Riecht wie… nein. Ist es das? Es ist… Sein Handy, das dringlich um seine Aufmerksamkeit vibriert,. Wer da? Er kann sich kaum erinnern… aber es kommt zurück:
“Was?”
“Tinker?” Die blecherne Stimme klingt vage vertraut.
“Ya…”
“Geh ins IRC.”
Klick.
Tinker, der versucht, seine Augen offen zu halten, beginnt verzweifelt nach Informationen zu suchen. Es ist dunkel – draußen, drinnen ist es 2:30 Uhr morgens. Unbekannter Anrufer (sagt sein Handy). Sagt ihm, er solle ins IRC gehen. Der Kopf schmerzt. Geruch von kaltem Schweiß (jetzt weg – wahrscheinlich hat man sich daran gewöhnt, riecht ihn nicht mehr). Der Körper mag es nicht, mitten in der Nacht geweckt zu werden. Der Verstand denkt immer noch über das gleiche Thema nach. Das Handy… ja: Die Stimme klang wie…
Er taumelt zu seiner Workstation, die leise vor sich hin summt, öffnet IRC, pingt
Tinker: Loppe, wazzup?
Loppe: Chatter.
Tinker: bout?
Loppe: u
Tinker: lolz
Loppe: srz.

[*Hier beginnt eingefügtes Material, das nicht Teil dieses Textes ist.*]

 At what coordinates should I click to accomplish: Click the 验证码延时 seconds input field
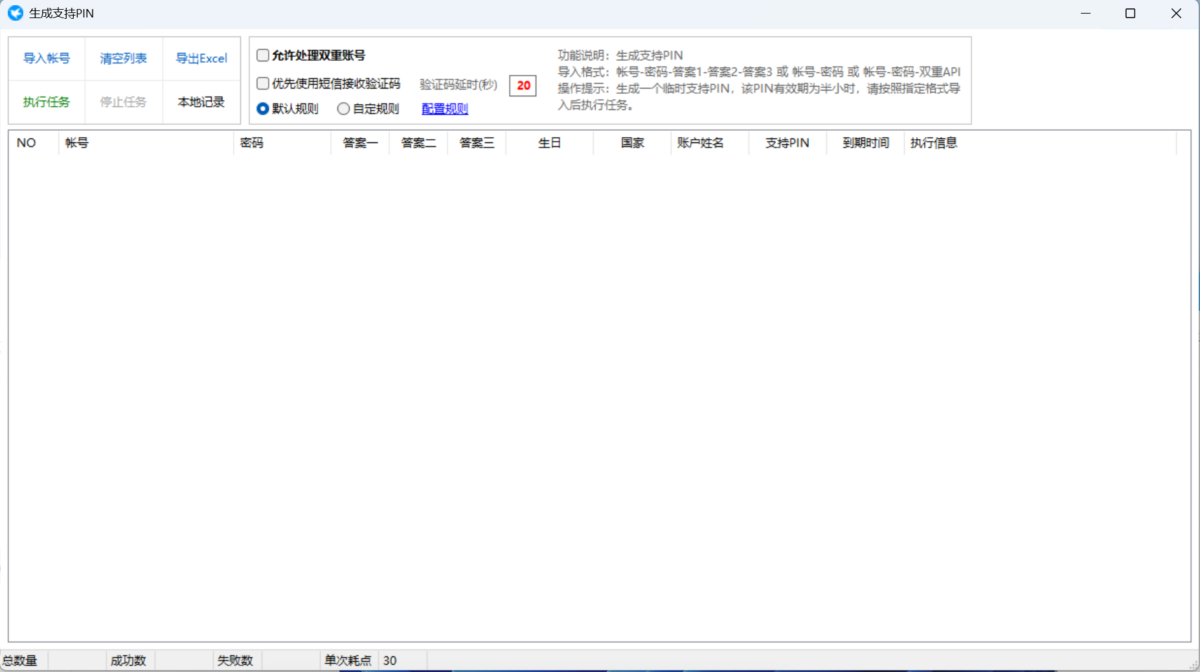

Jemandem gefällt deine Arbeit nicht
Tinker: ?
Loppe: schau raus
Tinker taumelt zum Fenster und schaut auf den Parkplatz 10 Stockwerke tiefer. Nichts seltsames dort unten: nur das übliche Durcheinander von alten Autos, stillgelegten alten Autos und fehlplatzierten Müllcontainern, die im Natriumlicht dahinvegetieren. Es muss geregnet haben, etwas nasses Glitzern war zu sehen. Tinker war bereit, umzukehren und Loppe dafür zu schelten, dass er ihn mitten in der Nacht mit irgendeinem paranoiden Blödsinn darüber geweckt hatte, wer sich verdammt noch mal für meine Arbeit interessiere, niemand interessiere sich für… als er im Augenwinkel eine Bewegung bemerkte. Er brauchte einen Moment, um sich zu konzentrieren, aber dann sah er es: ein schwarzer Lieferwagen, neueren Datums, der langsam im Leerlauf auf den Parkplatz rollte und anhielt.
Tinker beobachtet: vier Gestalten, die hinten herausspringen. Haar bedeckt, wie es scheint. Eine trägt eine Kiste.

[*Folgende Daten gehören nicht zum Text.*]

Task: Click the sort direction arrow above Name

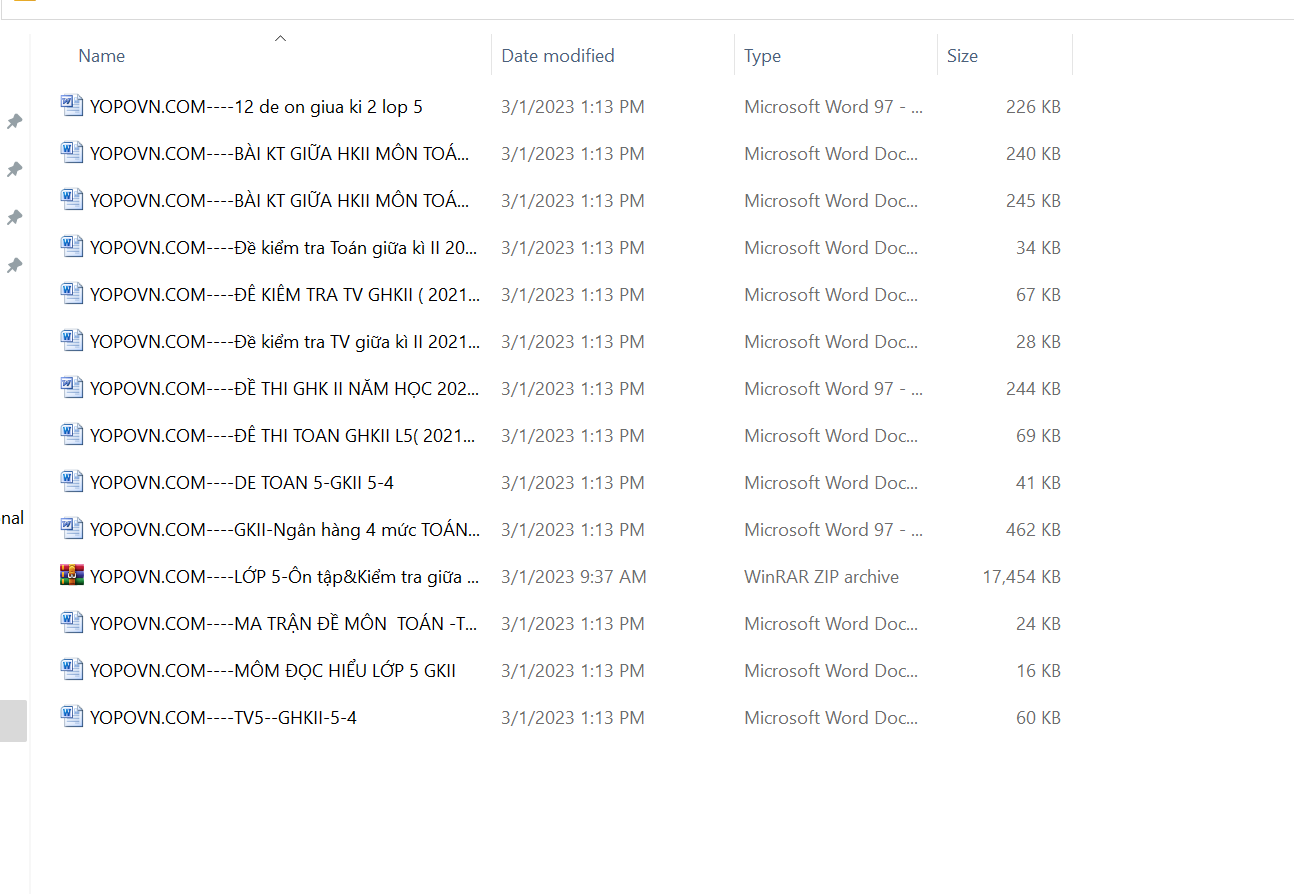Action: coord(280,39)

Tinker ist wach, schaltet Link an seinem Arbeitsplatz ein, schnappt sich eine Tasche.
„Kannst Du mich hören?”
Loppe: Ja.
“Wenn sie Schlüssel haben, habe ich 4 Minuten.”

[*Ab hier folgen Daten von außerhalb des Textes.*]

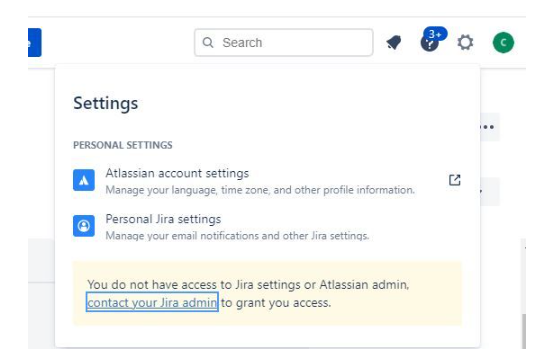Open the notifications bell icon
Screen dimensions: 556x362
click(x=394, y=43)
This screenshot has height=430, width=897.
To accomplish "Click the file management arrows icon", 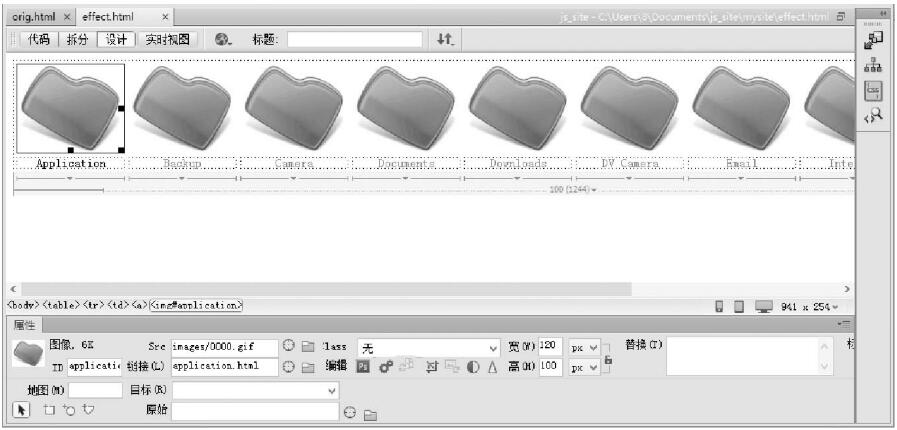I will click(445, 39).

Tinker zieht Laufwerke, steckt sie in die Tasche, hat immer ein Auge auf den IRC
Loppe: Sie haben Schlüssel.
“Paranoider Wichser.”
Loppe: Die Überwachungskamera unten sagt, sie haben Schlüssel.
“Du hast Recht. Du hattest die ganze Zeit recht.”
Loppe: Paranoid zu sein, schließt nicht die Möglichkeit aus, dass sie doch hinter dir her sind.
“Sind sie drinnen?”
Loppe: Ja.
Tinker schaltet das Licht ein, grelles LED-Licht durchflutet seine Hackerhöhle in der Einzimmerwohnung: ein Raum mit einem Labortisch, Monitoren auf Kisten und Tischen und Dingen, die ihn wie eine Wohnung aussehen lassen: Bett, Stuhl, Kühlschrank. Tinker begutachtet die ganze Einrichtung, schnappt sich eine Handvoll Petrischalen und wendet sich einem kleinen Laptop zu, der auf einem Papierstapel balanciert.
“Ich werde die Server abschalten, aber den kleinen laufen lassen. So kannst Du dir die Show ansehen und mir hinterher davon erzählen.“
Tinker fährt die Workstation herunter. Die großen Monitore flackern und werden dunkel. Tinker wendet sich wieder dem Laptop zu: dunkler Bildschirm, aber Kamera und Mikro aktiv, hält wieder die Petrischalen hoch:
“Das sind Codes, vergiss das nicht. Alles, was ihr wissen müsst, steht auf ihnen, falls ihr es jemals wissen müsst. Die nehme ich mit. Sie müssen innerhalb einer Stunde zurück in den Kühlschrank. Ich gehe jetzt runter und sage so schnell wie möglich Hallo. Over and out.”
Er löscht das Licht und verschwindet aus der Tür.
Loppe beobachtet die Dunkelheit.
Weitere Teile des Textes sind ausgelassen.